** Opening MATERIALS PROVIDED block **

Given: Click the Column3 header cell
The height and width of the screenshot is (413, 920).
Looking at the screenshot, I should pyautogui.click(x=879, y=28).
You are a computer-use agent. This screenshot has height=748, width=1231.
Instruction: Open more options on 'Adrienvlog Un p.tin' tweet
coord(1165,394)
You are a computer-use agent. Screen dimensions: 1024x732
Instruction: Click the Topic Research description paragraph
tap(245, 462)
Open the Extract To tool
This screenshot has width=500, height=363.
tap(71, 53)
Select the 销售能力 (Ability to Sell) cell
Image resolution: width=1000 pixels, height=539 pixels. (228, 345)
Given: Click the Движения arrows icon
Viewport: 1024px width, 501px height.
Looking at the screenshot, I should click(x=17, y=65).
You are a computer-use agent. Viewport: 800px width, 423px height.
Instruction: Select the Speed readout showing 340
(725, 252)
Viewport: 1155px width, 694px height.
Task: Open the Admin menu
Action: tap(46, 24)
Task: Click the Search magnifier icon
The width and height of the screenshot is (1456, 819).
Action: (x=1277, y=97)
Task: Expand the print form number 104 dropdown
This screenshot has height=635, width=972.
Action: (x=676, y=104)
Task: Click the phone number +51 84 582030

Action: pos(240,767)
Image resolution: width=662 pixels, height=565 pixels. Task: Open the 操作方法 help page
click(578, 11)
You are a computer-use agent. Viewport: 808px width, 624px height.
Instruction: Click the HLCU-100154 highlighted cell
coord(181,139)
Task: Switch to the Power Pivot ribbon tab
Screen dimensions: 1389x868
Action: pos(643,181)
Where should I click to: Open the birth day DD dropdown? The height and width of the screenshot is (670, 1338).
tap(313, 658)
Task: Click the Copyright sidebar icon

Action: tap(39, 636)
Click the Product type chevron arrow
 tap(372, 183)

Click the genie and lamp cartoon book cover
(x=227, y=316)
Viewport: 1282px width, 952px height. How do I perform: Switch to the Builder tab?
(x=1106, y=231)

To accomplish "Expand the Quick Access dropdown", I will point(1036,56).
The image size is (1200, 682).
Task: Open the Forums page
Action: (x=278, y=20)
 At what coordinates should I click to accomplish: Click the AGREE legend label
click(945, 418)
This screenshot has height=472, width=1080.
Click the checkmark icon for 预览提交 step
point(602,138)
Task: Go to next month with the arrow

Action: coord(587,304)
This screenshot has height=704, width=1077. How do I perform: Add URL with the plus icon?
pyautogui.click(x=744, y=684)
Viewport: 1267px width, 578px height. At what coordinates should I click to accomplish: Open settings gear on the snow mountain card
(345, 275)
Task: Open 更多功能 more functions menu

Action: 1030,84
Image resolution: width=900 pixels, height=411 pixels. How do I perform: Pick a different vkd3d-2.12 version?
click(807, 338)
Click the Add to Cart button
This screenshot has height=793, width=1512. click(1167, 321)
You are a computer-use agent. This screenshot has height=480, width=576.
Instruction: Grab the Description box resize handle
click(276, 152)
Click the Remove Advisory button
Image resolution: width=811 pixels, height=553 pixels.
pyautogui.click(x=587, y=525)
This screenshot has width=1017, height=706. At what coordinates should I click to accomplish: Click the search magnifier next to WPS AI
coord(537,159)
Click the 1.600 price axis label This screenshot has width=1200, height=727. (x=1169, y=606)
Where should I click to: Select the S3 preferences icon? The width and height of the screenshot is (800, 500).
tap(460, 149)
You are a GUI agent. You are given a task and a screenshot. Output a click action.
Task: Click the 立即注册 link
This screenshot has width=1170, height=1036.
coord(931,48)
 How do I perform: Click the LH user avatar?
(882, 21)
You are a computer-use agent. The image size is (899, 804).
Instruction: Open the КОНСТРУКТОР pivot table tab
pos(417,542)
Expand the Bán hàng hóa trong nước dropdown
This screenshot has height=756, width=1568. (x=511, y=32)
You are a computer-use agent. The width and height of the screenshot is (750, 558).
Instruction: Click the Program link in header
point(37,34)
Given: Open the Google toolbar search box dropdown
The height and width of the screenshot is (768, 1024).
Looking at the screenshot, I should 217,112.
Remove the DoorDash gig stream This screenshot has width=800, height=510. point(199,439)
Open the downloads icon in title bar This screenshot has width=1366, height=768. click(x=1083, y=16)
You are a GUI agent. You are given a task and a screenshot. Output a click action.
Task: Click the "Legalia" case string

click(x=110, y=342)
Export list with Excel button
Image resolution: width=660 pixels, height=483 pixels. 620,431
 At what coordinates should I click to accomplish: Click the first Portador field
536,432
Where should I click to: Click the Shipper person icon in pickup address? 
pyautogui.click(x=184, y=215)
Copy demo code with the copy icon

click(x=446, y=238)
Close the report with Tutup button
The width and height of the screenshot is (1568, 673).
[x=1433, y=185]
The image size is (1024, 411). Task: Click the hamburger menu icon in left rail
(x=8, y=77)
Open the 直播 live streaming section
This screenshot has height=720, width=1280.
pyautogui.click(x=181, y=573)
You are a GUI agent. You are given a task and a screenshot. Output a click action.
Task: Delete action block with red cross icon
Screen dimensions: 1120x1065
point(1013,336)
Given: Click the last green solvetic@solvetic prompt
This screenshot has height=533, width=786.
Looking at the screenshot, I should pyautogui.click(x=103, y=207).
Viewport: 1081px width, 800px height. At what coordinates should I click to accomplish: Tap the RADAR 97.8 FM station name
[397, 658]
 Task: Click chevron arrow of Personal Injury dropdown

** Closing MATERIALS PROVIDED block **

| TASK DETAILS |
What's needed is an exact copy of every entry.

| TASK OUTPUT |
Given: Click the Column3 header cell
The height and width of the screenshot is (413, 920).
Looking at the screenshot, I should pyautogui.click(x=879, y=28).
You are a computer-use agent. This screenshot has height=748, width=1231.
Instruction: Open more options on 'Adrienvlog Un p.tin' tweet
coord(1165,394)
You are a computer-use agent. Screen dimensions: 1024x732
Instruction: Click the Topic Research description paragraph
tap(245, 462)
Open the Extract To tool
This screenshot has width=500, height=363.
tap(71, 53)
Select the 销售能力 (Ability to Sell) cell
Image resolution: width=1000 pixels, height=539 pixels. (228, 345)
Given: Click the Движения arrows icon
Viewport: 1024px width, 501px height.
Looking at the screenshot, I should click(x=17, y=65).
You are a computer-use agent. Viewport: 800px width, 423px height.
Instruction: Select the Speed readout showing 340
(725, 252)
Viewport: 1155px width, 694px height.
Task: Open the Admin menu
Action: tap(46, 24)
Task: Click the Search magnifier icon
The width and height of the screenshot is (1456, 819).
Action: (x=1277, y=97)
Task: Expand the print form number 104 dropdown
This screenshot has height=635, width=972.
Action: (x=676, y=104)
Task: Click the phone number +51 84 582030

Action: pos(240,767)
Image resolution: width=662 pixels, height=565 pixels. Task: Open the 操作方法 help page
click(578, 11)
You are a computer-use agent. Viewport: 808px width, 624px height.
Instruction: Click the HLCU-100154 highlighted cell
coord(181,139)
Task: Switch to the Power Pivot ribbon tab
Screen dimensions: 1389x868
Action: pos(643,181)
Where should I click to: Open the birth day DD dropdown? The height and width of the screenshot is (670, 1338).
tap(313, 658)
Task: Click the Copyright sidebar icon

Action: tap(39, 636)
Click the Product type chevron arrow
 tap(372, 183)

Click the genie and lamp cartoon book cover
(x=227, y=316)
Viewport: 1282px width, 952px height. How do I perform: Switch to the Builder tab?
(x=1106, y=231)

To accomplish "Expand the Quick Access dropdown", I will point(1036,56).
The image size is (1200, 682).
Task: Open the Forums page
Action: (x=278, y=20)
 At what coordinates should I click to accomplish: Click the AGREE legend label
click(945, 418)
This screenshot has height=472, width=1080.
Click the checkmark icon for 预览提交 step
point(602,138)
Task: Go to next month with the arrow

Action: coord(587,304)
This screenshot has height=704, width=1077. How do I perform: Add URL with the plus icon?
pyautogui.click(x=744, y=684)
Viewport: 1267px width, 578px height. At what coordinates should I click to accomplish: Open settings gear on the snow mountain card
(345, 275)
Task: Open 更多功能 more functions menu

Action: 1030,84
Image resolution: width=900 pixels, height=411 pixels. How do I perform: Pick a different vkd3d-2.12 version?
click(807, 338)
Click the Add to Cart button
This screenshot has height=793, width=1512. click(1167, 321)
You are a computer-use agent. This screenshot has height=480, width=576.
Instruction: Grab the Description box resize handle
click(276, 152)
Click the Remove Advisory button
Image resolution: width=811 pixels, height=553 pixels.
pyautogui.click(x=587, y=525)
This screenshot has width=1017, height=706. At what coordinates should I click to accomplish: Click the search magnifier next to WPS AI
coord(537,159)
Click the 1.600 price axis label This screenshot has width=1200, height=727. (x=1169, y=606)
Where should I click to: Select the S3 preferences icon? The width and height of the screenshot is (800, 500).
tap(460, 149)
You are a GUI agent. You are given a task and a screenshot. Output a click action.
Task: Click the 立即注册 link
This screenshot has width=1170, height=1036.
coord(931,48)
 How do I perform: Click the LH user avatar?
(882, 21)
You are a computer-use agent. The image size is (899, 804).
Instruction: Open the КОНСТРУКТОР pivot table tab
pos(417,542)
Expand the Bán hàng hóa trong nước dropdown
This screenshot has height=756, width=1568. (x=511, y=32)
You are a computer-use agent. The width and height of the screenshot is (750, 558).
Instruction: Click the Program link in header
point(37,34)
Given: Open the Google toolbar search box dropdown
The height and width of the screenshot is (768, 1024).
Looking at the screenshot, I should 217,112.
Remove the DoorDash gig stream This screenshot has width=800, height=510. point(199,439)
Open the downloads icon in title bar This screenshot has width=1366, height=768. click(x=1083, y=16)
You are a GUI agent. You are given a task and a screenshot. Output a click action.
Task: Click the "Legalia" case string

click(x=110, y=342)
Export list with Excel button
Image resolution: width=660 pixels, height=483 pixels. 620,431
 At what coordinates should I click to accomplish: Click the first Portador field
536,432
Where should I click to: Click the Shipper person icon in pickup address? 
pyautogui.click(x=184, y=215)
Copy demo code with the copy icon

click(x=446, y=238)
Close the report with Tutup button
The width and height of the screenshot is (1568, 673).
[x=1433, y=185]
The image size is (1024, 411). Task: Click the hamburger menu icon in left rail
(x=8, y=77)
Open the 直播 live streaming section
This screenshot has height=720, width=1280.
pyautogui.click(x=181, y=573)
You are a GUI agent. You are given a task and a screenshot. Output a click action.
Task: Delete action block with red cross icon
Screen dimensions: 1120x1065
point(1013,336)
Given: Click the last green solvetic@solvetic prompt
This screenshot has height=533, width=786.
Looking at the screenshot, I should pyautogui.click(x=103, y=207).
Viewport: 1081px width, 800px height. At what coordinates should I click to accomplish: Tap the RADAR 97.8 FM station name
[397, 658]
 Task: Click chevron arrow of Personal Injury dropdown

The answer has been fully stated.